### WHAT YOU SHOULD DO
Give the listing again in full, exactly as it appears.

### RECORDED INFORMATION
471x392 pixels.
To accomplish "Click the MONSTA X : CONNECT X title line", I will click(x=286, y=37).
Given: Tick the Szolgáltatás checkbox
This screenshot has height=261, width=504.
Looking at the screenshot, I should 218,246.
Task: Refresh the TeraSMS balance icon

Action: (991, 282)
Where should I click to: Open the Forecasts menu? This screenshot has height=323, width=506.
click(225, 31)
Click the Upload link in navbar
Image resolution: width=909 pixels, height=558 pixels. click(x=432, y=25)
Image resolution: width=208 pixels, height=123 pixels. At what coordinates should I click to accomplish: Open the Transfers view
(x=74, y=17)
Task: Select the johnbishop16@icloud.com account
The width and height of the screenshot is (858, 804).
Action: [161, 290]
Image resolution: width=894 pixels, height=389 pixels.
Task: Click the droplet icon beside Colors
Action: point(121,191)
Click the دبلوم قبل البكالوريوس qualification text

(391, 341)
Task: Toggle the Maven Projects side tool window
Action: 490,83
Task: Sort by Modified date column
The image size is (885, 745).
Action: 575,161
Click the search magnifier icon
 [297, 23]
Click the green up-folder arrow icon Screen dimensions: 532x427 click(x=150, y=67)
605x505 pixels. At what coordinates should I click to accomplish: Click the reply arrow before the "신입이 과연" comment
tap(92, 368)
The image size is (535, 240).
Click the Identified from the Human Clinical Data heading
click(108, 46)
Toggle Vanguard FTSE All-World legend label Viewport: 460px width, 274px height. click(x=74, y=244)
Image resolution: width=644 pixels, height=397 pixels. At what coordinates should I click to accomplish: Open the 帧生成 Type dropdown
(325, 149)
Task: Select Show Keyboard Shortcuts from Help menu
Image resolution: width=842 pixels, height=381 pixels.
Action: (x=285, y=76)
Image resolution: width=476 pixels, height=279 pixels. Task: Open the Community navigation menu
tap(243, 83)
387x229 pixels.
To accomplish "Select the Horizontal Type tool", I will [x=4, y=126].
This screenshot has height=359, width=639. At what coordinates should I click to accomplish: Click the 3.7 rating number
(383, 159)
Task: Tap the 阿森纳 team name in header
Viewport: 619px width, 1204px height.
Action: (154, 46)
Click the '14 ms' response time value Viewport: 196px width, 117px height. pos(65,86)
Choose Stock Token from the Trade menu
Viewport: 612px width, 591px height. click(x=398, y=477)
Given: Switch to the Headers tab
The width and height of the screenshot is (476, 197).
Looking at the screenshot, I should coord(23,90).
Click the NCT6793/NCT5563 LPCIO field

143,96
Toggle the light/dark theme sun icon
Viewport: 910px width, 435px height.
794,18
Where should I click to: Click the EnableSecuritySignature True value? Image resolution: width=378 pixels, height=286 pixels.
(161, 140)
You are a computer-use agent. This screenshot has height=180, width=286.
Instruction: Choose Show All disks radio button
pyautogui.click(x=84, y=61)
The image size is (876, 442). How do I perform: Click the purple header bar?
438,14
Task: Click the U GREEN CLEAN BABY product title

### REPLY
471x392 pixels.
To accomplish "Click the MONSTA X : CONNECT X title line", I will click(x=286, y=37).
Given: Tick the Szolgáltatás checkbox
This screenshot has height=261, width=504.
Looking at the screenshot, I should 218,246.
Task: Refresh the TeraSMS balance icon

Action: (991, 282)
Where should I click to: Open the Forecasts menu? This screenshot has height=323, width=506.
click(225, 31)
Click the Upload link in navbar
Image resolution: width=909 pixels, height=558 pixels. click(x=432, y=25)
Image resolution: width=208 pixels, height=123 pixels. At what coordinates should I click to accomplish: Open the Transfers view
(x=74, y=17)
Task: Select the johnbishop16@icloud.com account
The width and height of the screenshot is (858, 804).
Action: [161, 290]
Image resolution: width=894 pixels, height=389 pixels.
Task: Click the droplet icon beside Colors
Action: point(121,191)
Click the دبلوم قبل البكالوريوس qualification text

(391, 341)
Task: Toggle the Maven Projects side tool window
Action: 490,83
Task: Sort by Modified date column
The image size is (885, 745).
Action: 575,161
Click the search magnifier icon
 [297, 23]
Click the green up-folder arrow icon Screen dimensions: 532x427 click(x=150, y=67)
605x505 pixels. At what coordinates should I click to accomplish: Click the reply arrow before the "신입이 과연" comment
tap(92, 368)
The image size is (535, 240).
Click the Identified from the Human Clinical Data heading
click(108, 46)
Toggle Vanguard FTSE All-World legend label Viewport: 460px width, 274px height. click(x=74, y=244)
Image resolution: width=644 pixels, height=397 pixels. At what coordinates should I click to accomplish: Open the 帧生成 Type dropdown
(325, 149)
Task: Select Show Keyboard Shortcuts from Help menu
Image resolution: width=842 pixels, height=381 pixels.
Action: (x=285, y=76)
Image resolution: width=476 pixels, height=279 pixels. Task: Open the Community navigation menu
tap(243, 83)
387x229 pixels.
To accomplish "Select the Horizontal Type tool", I will [x=4, y=126].
This screenshot has height=359, width=639. At what coordinates should I click to accomplish: Click the 3.7 rating number
(383, 159)
Task: Tap the 阿森纳 team name in header
Viewport: 619px width, 1204px height.
Action: (154, 46)
Click the '14 ms' response time value Viewport: 196px width, 117px height. pos(65,86)
Choose Stock Token from the Trade menu
Viewport: 612px width, 591px height. click(x=398, y=477)
Given: Switch to the Headers tab
The width and height of the screenshot is (476, 197).
Looking at the screenshot, I should coord(23,90).
Click the NCT6793/NCT5563 LPCIO field

143,96
Toggle the light/dark theme sun icon
Viewport: 910px width, 435px height.
794,18
Where should I click to: Click the EnableSecuritySignature True value? Image resolution: width=378 pixels, height=286 pixels.
(161, 140)
You are a computer-use agent. This screenshot has height=180, width=286.
Instruction: Choose Show All disks radio button
pyautogui.click(x=84, y=61)
The image size is (876, 442). How do I perform: Click the purple header bar?
438,14
Task: Click the U GREEN CLEAN BABY product title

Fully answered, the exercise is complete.